Abstract

To describe major depressive disorder (MDD) patients initiating antidepressants (ADs) treatment in terms of healthcare resources utilization (HRU) and sick leave (SL) experience by therapeutic approach This was a real-world evidence retrospective study using general practitioners (GPs) and specialists (psychiatrists and neurologists) data from IQVIA German Disease Analyzer and Spanish Longitudinal Patient Database. 19-64 years-old MDD patients initiating treatment with ADs during ‘July 2016 - June 2018’ were selected and followed-up for a 12-month period. Patients were classified depending on the therapeutic approach as: 1) AD monotherapy (ADMONO - no ADs molecules different from the one received at treatment start during follow-up) or 2) AD combination/switch/add-on patients (ADCOM - more than one AD molecule prescribed at treatment start and/or AD molecules different from the initial one during follow-up). HRU (GPs and specialists visits and co-prescriptions) and SL registrations (due to any cause, due to psychiatric/neurologic reasons, and MDD-related respectively for German GPs, German specialists, and Spanish panels) during follow-up were analysed by group of AD therapeutic approach 8,891, 1,685, and 1,817 patients were respectively selected from German GPs, German specialists, and Spanish GPs/specialists panels. ADMONO approach was the most frequent for all the three cohorts. ADCOM patients had more visits requests and concomitant drugs prescriptions compared to ADMONO ones.
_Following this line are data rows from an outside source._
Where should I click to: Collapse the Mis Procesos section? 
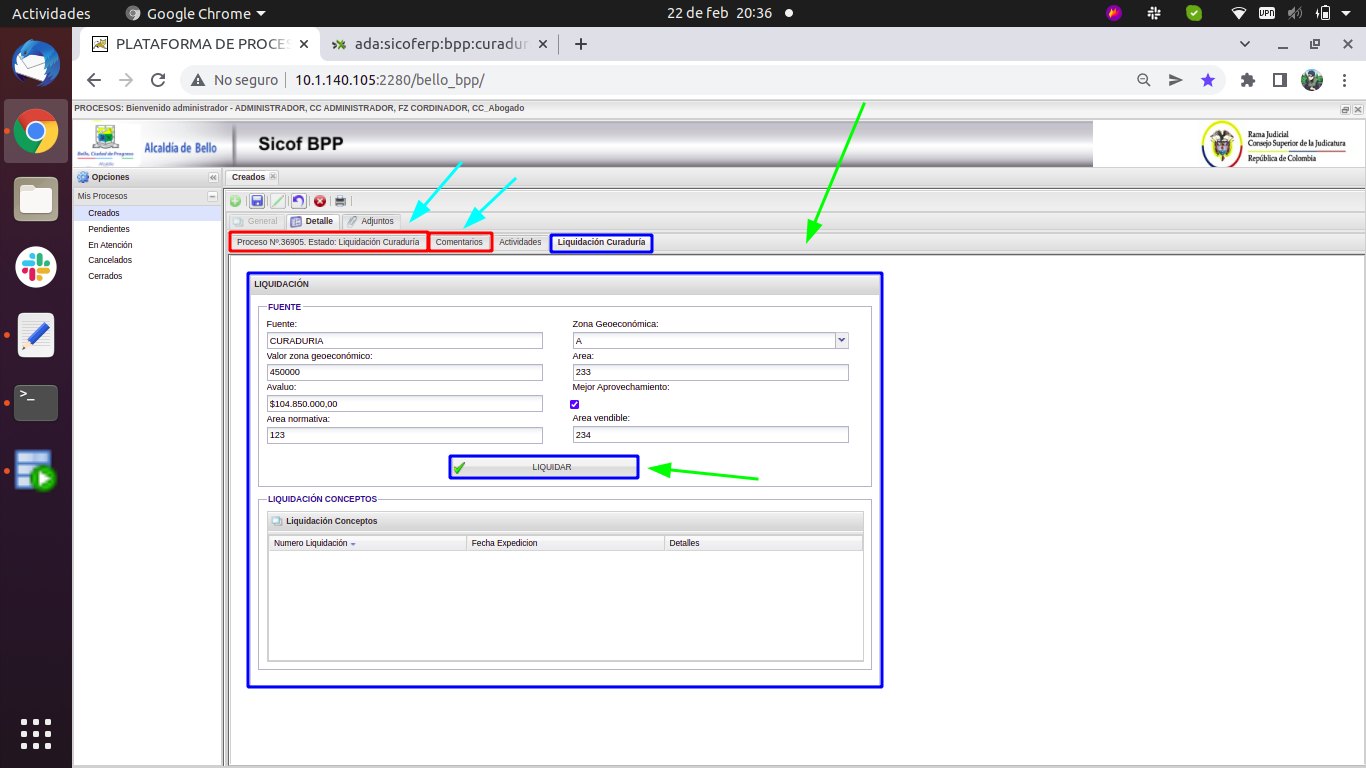point(212,197)
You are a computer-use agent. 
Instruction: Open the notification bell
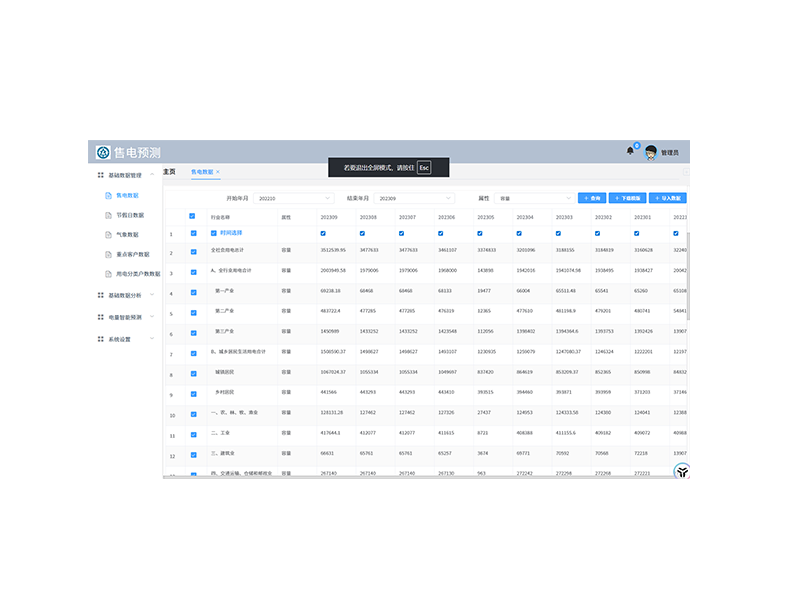pos(630,151)
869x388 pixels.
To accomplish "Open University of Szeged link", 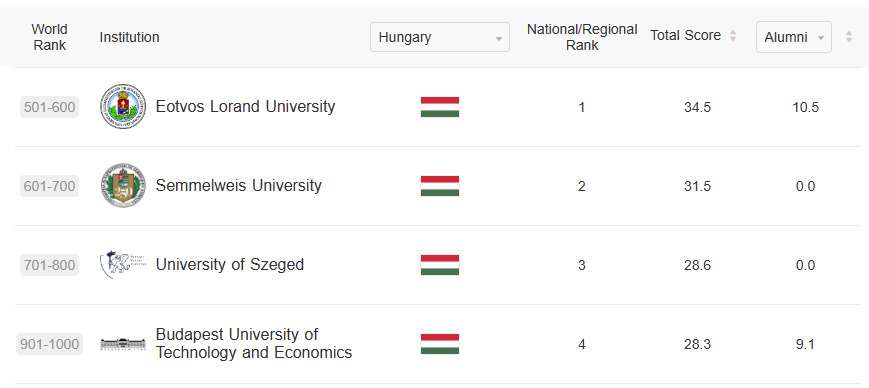I will (229, 264).
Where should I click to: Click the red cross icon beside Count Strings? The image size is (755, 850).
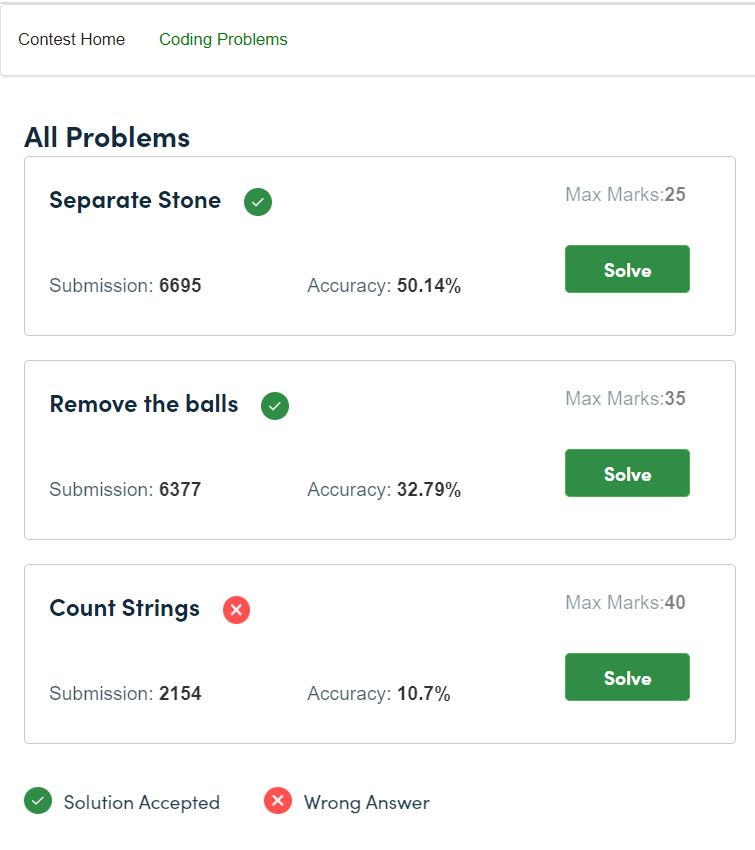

Moreover, SL registrations were more frequently recorded for ADCOM patients. In particular, patients with 31+ days of SL were 44% and 28% respectively for ADCOM and ADMONO in the German GPs cohort, 23% and 12% respectively for ADCOM and ADMONO in the German specialists cohort, and 16% and 4% respectively for ADCOM and ADMONO in the Spanish cohort Results from this study reflect different perspectives on MDD patients management and consistently showed that ADMONO is associated with lower HRU and SL recording in patients with MDD.